Key Capabilities & Training
- Optimized for Efficiency: Designed to operate effectively with minimal resources, ensuring quick response times.
- Two-Stage Training: The model underwent a two-stage training process:
- Stage 1: MLP layers were trained on a combination of mathematics and code datasets.
- Stage 2: The entire model was further trained on internal and open synthetic instructional datasets, enhancing its ability to follow instructions.
- Multilingual Support: The README provides examples and system prompts in Russian, indicating potential multilingual capabilities, particularly for Russian language tasks.
Performance Highlights
- ru-llm-arena Score: Achieved a score of 30.2 (local measurement) on the ru-llm-arena benchmark, outperforming several other models in its class, including
vikhr-it-5.3-fp16-32k and Qwen-Qwen2.5-1.5B-Instruct. - 4-bit Quantization: A 4-bit quantized version,
Cotype-Nano-4bit, also performed competitively with a score of 22.5.
Good For
- Edge Devices & Low-Resource Deployments: Its lightweight nature makes it suitable for deployment on devices with limited memory and processing power.

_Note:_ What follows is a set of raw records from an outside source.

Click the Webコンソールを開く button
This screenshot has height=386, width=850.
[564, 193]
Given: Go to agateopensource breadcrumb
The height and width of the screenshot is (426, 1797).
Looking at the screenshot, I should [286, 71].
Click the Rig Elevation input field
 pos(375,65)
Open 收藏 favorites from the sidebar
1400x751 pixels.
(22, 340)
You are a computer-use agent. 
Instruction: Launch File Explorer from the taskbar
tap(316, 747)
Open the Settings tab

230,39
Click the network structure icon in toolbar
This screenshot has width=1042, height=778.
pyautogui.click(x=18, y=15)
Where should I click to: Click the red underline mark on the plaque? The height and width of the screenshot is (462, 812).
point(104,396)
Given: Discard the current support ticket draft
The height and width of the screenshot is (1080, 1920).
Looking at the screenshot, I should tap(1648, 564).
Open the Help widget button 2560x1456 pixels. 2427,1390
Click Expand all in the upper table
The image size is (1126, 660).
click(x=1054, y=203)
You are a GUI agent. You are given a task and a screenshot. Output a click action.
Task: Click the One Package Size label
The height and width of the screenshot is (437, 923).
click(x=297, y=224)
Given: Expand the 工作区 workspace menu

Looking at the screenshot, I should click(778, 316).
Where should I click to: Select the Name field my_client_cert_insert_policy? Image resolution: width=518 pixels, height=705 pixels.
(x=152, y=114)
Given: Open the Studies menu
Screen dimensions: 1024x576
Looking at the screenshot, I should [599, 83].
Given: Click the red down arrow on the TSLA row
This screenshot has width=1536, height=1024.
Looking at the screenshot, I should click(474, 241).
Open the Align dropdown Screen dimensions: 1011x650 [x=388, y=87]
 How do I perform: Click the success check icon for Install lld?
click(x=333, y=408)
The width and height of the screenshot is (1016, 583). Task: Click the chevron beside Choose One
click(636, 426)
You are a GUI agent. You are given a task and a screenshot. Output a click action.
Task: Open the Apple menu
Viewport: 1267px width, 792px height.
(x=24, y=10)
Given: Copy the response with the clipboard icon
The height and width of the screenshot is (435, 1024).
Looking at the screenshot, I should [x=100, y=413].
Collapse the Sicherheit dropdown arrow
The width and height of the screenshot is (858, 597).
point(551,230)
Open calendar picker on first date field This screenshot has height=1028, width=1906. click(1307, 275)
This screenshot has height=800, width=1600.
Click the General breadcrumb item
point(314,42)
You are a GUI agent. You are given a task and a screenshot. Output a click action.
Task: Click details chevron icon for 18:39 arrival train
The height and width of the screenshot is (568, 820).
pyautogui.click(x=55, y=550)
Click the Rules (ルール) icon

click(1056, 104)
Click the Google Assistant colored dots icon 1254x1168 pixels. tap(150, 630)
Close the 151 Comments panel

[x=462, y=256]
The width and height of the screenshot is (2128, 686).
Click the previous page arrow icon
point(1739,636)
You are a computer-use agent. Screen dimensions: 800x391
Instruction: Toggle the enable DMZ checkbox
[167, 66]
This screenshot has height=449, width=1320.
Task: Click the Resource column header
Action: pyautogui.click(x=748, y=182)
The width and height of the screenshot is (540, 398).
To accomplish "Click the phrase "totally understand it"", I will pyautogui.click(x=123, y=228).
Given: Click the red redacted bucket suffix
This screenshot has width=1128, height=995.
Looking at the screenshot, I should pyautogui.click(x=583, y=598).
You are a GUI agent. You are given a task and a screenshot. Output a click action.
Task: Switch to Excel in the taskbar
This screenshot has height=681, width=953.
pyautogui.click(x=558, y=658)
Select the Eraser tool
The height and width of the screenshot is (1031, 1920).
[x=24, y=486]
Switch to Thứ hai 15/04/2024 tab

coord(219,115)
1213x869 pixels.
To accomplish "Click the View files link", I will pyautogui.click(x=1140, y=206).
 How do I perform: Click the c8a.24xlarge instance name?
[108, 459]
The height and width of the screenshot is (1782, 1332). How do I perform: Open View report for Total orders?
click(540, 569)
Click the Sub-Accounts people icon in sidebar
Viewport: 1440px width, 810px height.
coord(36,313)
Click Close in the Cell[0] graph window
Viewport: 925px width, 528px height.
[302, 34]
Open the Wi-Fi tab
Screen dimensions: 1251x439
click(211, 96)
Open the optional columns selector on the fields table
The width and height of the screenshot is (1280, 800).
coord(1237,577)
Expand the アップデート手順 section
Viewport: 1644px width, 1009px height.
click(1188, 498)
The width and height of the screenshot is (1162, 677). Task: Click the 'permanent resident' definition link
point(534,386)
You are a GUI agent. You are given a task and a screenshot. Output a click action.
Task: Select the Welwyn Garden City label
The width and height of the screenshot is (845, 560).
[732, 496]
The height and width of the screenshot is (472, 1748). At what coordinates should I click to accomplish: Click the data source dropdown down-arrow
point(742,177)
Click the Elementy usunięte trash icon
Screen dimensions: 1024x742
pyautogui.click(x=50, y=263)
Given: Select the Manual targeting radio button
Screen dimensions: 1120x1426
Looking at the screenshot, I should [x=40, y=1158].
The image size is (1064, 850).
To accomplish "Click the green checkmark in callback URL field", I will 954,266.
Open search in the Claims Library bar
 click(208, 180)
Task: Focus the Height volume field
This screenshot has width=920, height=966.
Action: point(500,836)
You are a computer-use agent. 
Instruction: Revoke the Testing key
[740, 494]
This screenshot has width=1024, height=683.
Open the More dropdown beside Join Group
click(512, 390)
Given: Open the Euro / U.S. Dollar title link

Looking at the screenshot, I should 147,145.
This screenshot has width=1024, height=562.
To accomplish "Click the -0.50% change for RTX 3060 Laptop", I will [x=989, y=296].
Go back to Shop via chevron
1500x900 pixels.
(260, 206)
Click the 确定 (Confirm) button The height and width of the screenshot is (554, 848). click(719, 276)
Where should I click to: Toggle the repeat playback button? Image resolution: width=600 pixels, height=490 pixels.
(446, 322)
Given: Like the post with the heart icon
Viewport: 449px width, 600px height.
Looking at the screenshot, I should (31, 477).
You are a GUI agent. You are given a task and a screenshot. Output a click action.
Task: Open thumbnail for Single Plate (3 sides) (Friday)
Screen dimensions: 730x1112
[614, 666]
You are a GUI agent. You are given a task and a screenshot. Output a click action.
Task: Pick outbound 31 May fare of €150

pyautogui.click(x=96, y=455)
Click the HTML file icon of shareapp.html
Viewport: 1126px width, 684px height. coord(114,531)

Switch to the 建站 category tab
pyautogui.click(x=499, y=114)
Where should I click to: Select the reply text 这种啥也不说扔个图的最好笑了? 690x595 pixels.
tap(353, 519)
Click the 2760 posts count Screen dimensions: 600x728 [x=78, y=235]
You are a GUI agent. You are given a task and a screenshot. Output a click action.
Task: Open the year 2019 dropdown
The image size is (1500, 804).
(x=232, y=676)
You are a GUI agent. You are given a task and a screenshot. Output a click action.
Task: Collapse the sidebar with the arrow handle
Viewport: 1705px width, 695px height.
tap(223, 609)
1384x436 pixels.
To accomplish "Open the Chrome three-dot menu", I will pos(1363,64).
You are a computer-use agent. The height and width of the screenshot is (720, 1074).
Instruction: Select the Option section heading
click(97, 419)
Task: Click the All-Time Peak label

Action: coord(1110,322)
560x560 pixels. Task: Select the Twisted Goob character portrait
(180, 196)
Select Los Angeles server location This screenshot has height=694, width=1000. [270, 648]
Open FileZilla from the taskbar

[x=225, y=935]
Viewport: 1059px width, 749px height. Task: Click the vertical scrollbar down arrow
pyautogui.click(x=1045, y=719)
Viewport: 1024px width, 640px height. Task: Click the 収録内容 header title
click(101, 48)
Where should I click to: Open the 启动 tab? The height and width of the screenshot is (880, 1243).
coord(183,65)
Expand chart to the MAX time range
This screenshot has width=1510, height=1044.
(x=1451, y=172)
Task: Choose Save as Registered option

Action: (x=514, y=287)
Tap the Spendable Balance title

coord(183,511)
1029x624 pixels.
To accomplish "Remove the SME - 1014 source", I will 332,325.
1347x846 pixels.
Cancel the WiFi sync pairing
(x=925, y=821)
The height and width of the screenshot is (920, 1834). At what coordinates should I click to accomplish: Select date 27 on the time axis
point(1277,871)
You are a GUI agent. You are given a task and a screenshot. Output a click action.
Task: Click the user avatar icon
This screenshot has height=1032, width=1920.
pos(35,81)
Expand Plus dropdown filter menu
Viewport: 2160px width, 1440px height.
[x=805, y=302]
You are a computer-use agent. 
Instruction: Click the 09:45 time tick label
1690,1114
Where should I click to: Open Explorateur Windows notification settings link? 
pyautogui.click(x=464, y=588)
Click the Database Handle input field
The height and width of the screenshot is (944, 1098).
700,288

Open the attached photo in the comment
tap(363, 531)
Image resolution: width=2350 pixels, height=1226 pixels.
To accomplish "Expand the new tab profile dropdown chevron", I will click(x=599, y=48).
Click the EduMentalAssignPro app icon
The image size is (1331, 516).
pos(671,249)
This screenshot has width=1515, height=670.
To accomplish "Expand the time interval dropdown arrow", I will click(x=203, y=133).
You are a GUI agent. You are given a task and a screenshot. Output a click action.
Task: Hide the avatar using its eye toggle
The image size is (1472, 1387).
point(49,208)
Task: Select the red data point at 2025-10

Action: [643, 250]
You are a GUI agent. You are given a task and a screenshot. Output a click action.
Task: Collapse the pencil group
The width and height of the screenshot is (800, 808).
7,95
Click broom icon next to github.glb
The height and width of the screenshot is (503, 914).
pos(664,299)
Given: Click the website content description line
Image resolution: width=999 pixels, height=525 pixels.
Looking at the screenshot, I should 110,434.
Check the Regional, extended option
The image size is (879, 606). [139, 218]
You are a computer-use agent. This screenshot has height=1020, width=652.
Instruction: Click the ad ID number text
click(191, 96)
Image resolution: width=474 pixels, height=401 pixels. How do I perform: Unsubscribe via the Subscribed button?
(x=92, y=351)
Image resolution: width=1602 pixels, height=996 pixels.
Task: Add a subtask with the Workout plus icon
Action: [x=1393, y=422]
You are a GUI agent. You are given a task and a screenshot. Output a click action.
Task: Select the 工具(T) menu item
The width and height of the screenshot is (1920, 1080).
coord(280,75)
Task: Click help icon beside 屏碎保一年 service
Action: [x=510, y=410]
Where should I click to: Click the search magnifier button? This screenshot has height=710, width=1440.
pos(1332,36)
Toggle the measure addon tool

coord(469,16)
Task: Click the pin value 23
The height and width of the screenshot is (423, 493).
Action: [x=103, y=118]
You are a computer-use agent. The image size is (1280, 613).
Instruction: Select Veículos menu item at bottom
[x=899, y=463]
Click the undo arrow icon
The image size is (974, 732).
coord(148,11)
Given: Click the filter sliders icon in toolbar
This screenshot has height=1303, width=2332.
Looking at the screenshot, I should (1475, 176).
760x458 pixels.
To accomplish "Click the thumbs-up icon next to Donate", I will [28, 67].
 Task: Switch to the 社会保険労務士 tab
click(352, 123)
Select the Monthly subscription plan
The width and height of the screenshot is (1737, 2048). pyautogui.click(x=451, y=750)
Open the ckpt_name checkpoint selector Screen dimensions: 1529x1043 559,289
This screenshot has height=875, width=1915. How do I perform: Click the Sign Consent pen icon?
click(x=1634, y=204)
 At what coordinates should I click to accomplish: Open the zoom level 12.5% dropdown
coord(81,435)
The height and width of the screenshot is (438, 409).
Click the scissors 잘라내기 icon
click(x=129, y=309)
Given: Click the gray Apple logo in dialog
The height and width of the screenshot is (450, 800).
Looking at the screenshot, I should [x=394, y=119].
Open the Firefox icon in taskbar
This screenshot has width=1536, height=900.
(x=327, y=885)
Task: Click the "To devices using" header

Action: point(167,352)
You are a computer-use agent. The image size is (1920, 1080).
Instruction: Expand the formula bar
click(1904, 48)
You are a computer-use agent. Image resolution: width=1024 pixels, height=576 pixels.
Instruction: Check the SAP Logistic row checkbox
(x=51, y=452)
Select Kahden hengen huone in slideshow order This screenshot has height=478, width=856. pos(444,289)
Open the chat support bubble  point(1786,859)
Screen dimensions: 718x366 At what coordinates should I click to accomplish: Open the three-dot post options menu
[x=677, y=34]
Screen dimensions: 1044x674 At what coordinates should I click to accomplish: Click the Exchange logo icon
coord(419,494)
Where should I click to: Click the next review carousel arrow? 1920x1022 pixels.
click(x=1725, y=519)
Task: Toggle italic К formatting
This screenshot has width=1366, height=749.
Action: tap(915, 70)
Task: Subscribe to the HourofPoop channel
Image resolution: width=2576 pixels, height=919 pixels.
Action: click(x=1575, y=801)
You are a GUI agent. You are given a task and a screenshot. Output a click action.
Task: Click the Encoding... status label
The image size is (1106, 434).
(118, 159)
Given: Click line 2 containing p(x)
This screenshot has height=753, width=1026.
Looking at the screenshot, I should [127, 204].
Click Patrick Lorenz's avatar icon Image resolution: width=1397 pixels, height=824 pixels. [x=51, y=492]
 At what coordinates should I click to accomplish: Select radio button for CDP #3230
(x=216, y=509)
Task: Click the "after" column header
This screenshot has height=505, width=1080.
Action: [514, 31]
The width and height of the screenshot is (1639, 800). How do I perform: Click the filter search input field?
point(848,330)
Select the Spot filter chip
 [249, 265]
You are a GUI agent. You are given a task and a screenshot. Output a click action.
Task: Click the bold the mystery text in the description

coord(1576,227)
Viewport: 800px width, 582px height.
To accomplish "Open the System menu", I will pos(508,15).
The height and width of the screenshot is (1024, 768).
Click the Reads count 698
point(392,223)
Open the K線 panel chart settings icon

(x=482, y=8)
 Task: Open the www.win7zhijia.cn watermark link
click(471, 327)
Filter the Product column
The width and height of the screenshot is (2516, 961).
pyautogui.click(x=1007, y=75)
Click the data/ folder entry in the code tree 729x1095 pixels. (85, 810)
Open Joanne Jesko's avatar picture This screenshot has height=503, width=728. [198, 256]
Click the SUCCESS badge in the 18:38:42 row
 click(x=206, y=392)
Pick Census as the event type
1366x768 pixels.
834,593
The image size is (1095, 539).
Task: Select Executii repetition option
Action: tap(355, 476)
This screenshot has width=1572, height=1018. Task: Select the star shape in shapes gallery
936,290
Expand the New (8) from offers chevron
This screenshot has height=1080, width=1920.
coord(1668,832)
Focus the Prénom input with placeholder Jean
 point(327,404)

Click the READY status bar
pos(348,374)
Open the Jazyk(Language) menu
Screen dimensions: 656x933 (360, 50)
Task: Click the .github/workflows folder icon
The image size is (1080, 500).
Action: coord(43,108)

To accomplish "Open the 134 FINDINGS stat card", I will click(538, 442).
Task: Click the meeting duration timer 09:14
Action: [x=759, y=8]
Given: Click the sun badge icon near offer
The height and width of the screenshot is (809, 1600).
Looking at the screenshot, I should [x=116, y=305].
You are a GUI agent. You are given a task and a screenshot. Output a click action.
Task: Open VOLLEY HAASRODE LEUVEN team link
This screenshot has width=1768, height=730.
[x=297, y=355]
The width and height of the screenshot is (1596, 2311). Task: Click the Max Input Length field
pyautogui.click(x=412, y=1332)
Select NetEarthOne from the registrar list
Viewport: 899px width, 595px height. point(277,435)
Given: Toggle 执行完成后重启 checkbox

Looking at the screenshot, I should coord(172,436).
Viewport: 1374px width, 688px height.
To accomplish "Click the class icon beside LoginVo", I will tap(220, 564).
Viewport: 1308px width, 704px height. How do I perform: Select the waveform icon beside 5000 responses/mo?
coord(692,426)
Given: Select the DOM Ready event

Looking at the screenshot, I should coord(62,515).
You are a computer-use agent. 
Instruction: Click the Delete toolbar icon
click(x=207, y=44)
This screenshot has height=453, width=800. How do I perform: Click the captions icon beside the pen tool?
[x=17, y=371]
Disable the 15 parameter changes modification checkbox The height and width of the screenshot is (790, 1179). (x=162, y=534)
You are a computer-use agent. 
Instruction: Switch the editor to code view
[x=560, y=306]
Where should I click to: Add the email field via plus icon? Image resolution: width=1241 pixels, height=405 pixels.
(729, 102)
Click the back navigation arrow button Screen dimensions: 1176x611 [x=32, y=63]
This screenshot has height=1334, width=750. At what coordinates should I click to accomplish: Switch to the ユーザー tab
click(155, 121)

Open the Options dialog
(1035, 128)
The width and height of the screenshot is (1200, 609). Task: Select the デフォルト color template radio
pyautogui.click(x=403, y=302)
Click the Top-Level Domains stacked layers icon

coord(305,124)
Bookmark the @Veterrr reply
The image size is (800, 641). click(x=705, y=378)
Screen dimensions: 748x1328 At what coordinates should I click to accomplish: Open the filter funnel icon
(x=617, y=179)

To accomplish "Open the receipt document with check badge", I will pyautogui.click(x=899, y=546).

- Applications Requiring Fast Inference: Ideal for scenarios where quick, real-time responses are crucial.
- Instruction Following: Benefits from training on synthetic instructional datasets, making it capable of generating detailed and expanded answers to user queries.
- Code Generation & Mathematical Tasks: Initial training on mathematics and code suggests proficiency in these domains.